### Information ###

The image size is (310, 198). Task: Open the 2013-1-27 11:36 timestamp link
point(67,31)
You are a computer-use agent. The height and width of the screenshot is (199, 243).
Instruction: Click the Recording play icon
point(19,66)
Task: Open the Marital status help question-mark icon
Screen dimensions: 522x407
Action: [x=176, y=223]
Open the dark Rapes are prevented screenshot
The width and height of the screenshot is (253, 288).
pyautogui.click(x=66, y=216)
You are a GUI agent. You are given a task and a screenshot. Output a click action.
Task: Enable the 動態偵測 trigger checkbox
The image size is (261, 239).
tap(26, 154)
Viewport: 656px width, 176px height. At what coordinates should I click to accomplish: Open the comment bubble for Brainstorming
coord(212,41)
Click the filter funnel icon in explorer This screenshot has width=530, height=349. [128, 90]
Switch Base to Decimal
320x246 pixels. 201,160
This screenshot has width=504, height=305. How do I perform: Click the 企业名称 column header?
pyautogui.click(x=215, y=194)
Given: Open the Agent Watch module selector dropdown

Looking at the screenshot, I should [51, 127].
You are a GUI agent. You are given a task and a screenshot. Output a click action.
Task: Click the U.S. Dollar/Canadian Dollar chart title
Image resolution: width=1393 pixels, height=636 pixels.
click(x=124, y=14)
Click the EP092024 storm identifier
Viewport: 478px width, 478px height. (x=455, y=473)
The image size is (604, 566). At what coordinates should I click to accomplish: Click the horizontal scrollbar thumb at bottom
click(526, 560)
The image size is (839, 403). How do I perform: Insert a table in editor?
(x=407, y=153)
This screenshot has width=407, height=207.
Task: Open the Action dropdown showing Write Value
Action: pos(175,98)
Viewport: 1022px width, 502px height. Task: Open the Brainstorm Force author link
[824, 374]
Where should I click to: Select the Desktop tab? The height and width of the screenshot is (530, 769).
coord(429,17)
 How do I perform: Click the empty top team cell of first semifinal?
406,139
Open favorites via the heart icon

###

When the line with "Viewport: 656px width, 176px" is reached in the data above, begin copying, and stop after the line with "Click the filter"; copy each line exactly, both ends included.

Response area:
Viewport: 656px width, 176px height. At what coordinates should I click to accomplish: Open the comment bubble for Brainstorming
coord(212,41)
Click the filter funnel icon in explorer This screenshot has width=530, height=349. [128, 90]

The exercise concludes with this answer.